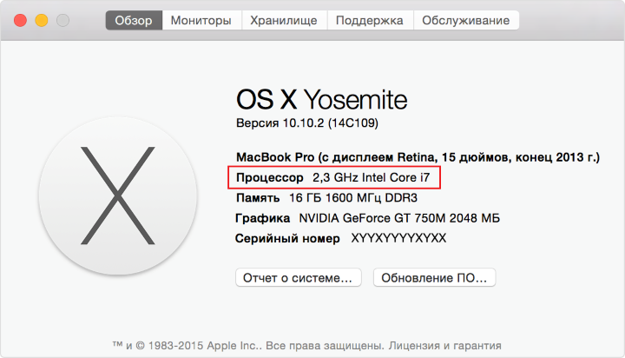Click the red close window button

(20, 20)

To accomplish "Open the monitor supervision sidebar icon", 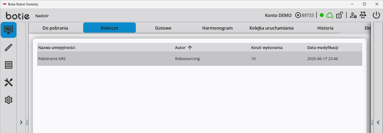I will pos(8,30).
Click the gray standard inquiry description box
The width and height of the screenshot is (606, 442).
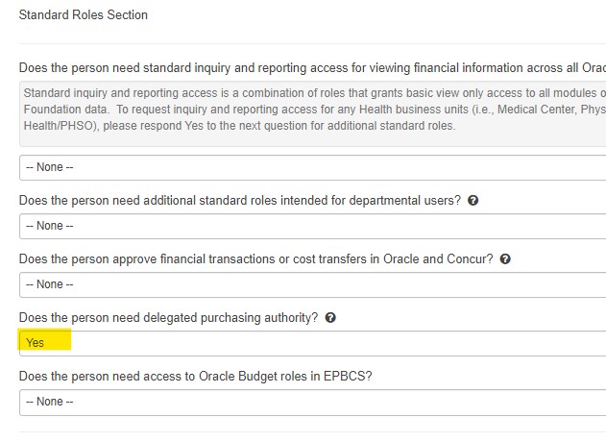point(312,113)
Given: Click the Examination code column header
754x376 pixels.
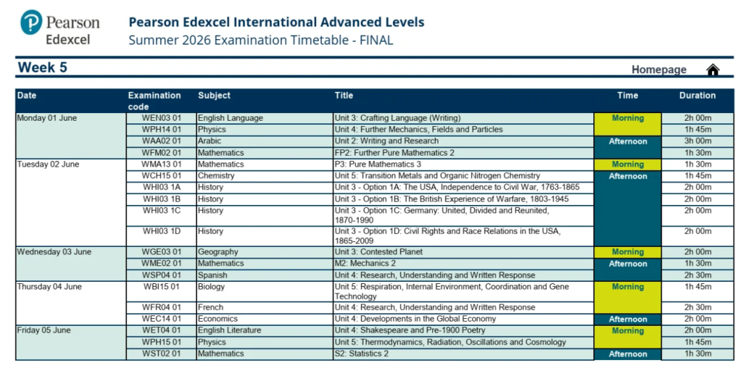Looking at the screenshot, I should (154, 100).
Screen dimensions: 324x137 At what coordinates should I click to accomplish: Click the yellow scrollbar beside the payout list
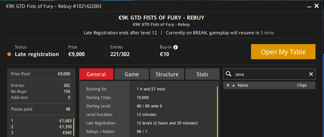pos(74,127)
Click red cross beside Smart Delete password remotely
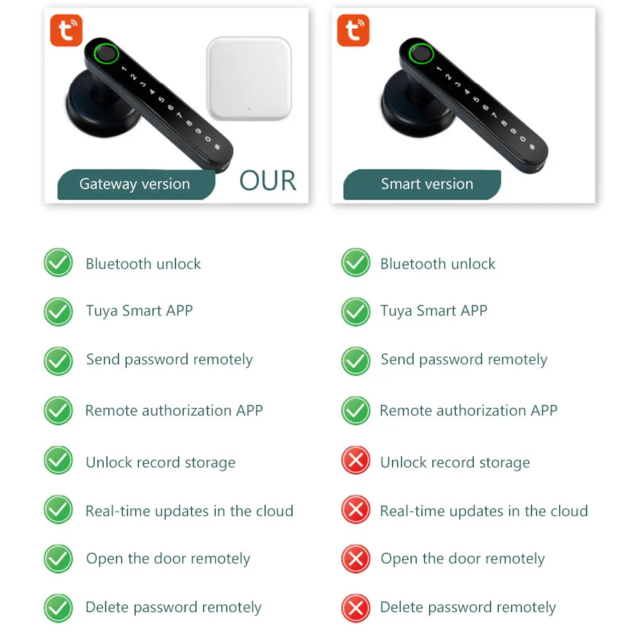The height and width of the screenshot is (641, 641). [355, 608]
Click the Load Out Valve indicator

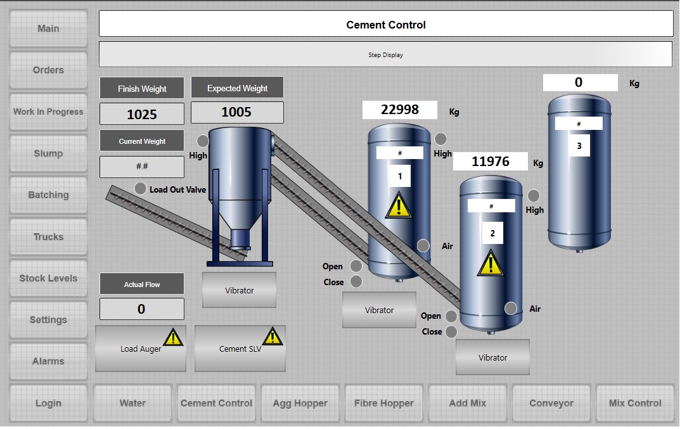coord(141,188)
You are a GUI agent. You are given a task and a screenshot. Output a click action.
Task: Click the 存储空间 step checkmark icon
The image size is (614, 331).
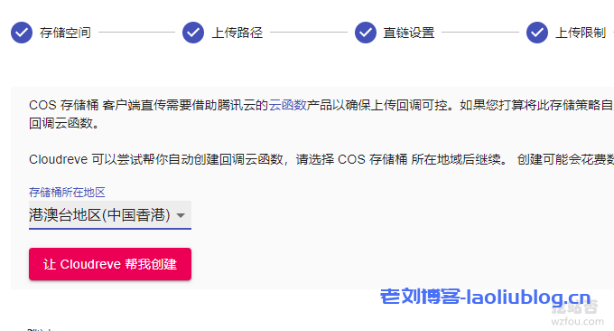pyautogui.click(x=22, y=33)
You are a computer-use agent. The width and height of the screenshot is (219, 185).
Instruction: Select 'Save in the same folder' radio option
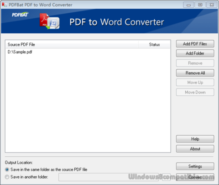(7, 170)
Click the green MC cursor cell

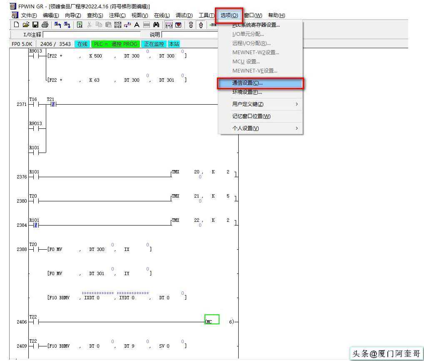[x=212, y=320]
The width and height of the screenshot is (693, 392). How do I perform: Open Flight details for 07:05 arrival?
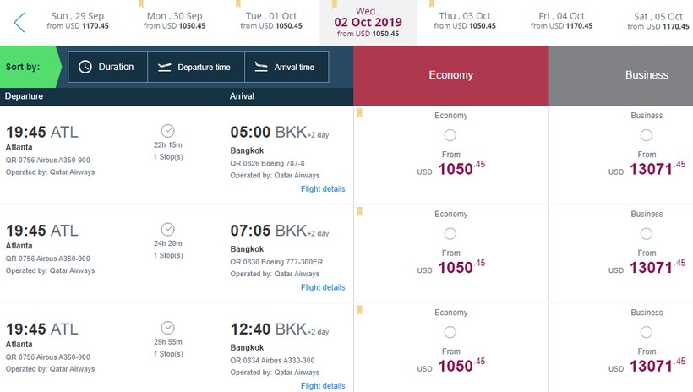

————

### WHAT YOU SHOULD DO
Filter the records above down to the lines that hold the string "agent".

### ANSWER SPACE
You are a GUI agent. You are given a task and a screenshot. Output a click action.
You are a computer-use agent. The width and height of the screenshot is (219, 185).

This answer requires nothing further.